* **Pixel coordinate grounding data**
------
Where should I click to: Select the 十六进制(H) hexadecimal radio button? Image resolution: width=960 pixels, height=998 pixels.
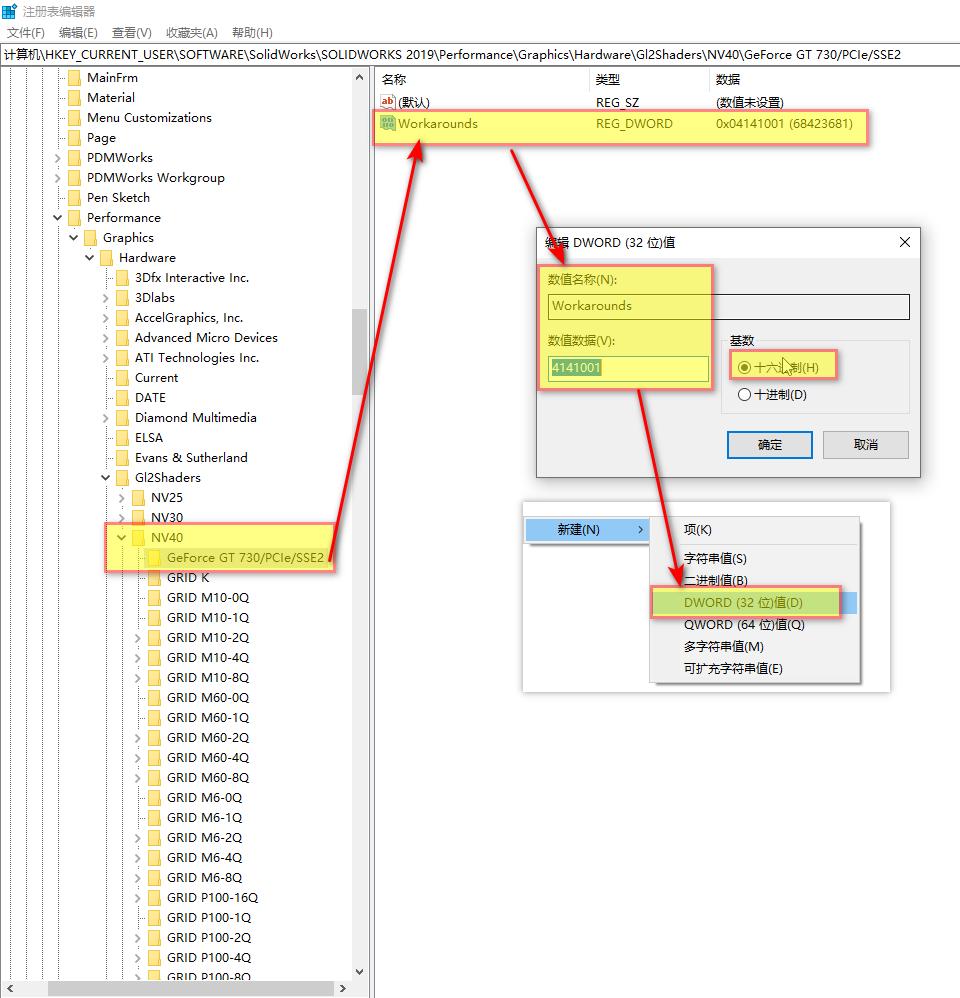(x=744, y=368)
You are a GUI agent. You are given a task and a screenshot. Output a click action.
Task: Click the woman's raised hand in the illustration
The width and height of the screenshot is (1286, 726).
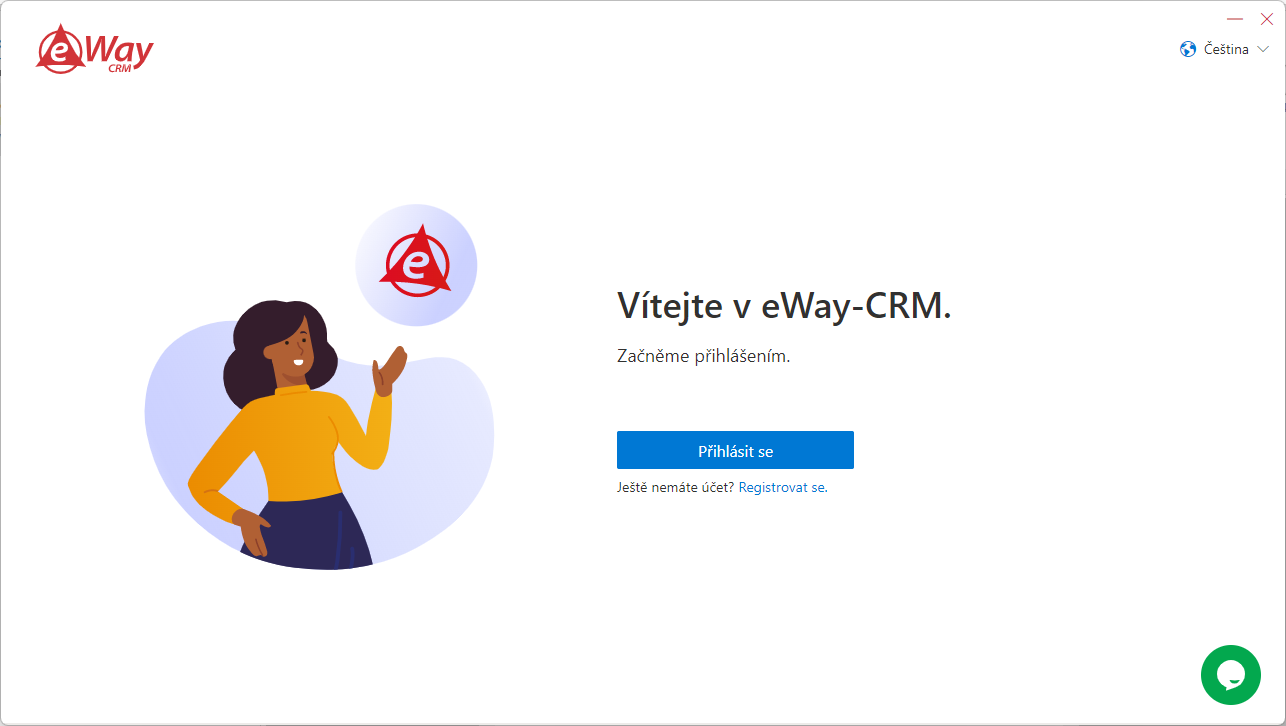click(389, 371)
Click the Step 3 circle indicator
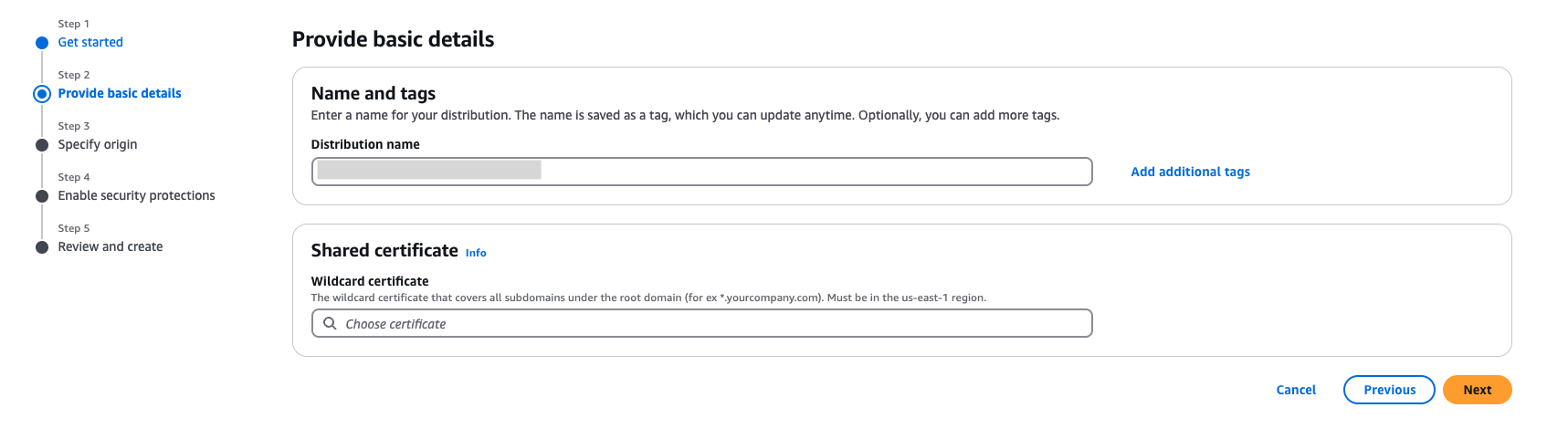Viewport: 1568px width, 439px height. 42,145
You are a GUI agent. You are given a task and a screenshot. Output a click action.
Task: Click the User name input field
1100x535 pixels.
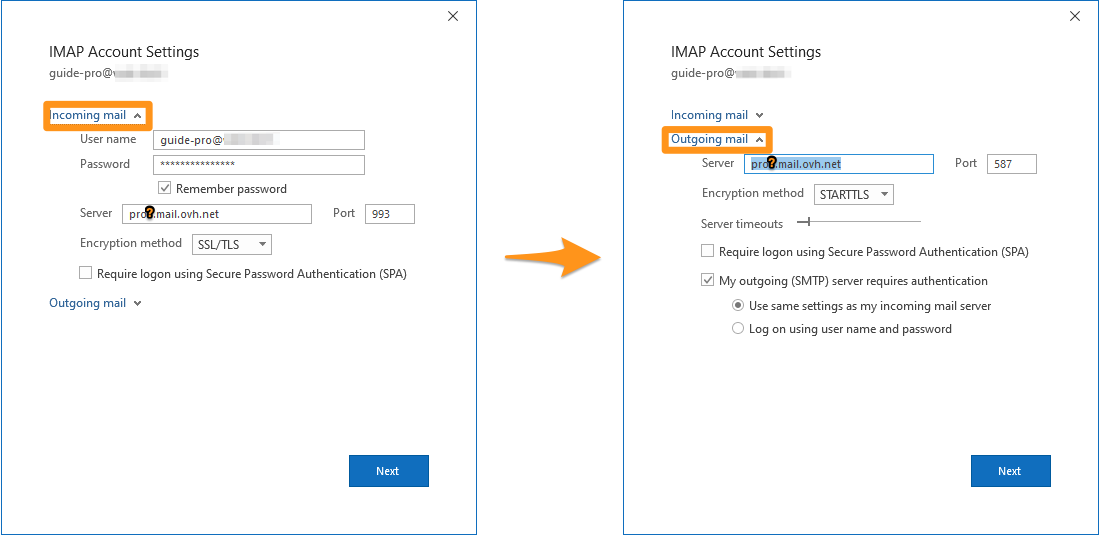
------
* **Action item**
Write out the data above in full and exactly, but not the pictures.

* **Output for this exercise**
Where should I click to: Select the 十六进制(H) hexadecimal radio button? Image resolution: width=960 pixels, height=998 pixels.
(x=744, y=368)
You are a GUI agent. You are given a task and a screenshot. Output a click action.
Task: Click the woman's raised hand in the illustration
The width and height of the screenshot is (1286, 726).
click(389, 371)
Click the Step 3 circle indicator
Viewport: 1568px width, 439px height. 42,145
You are a GUI agent. You are given a task and a screenshot. Output a click action.
Task: Click the User name input field
1100x535 pixels.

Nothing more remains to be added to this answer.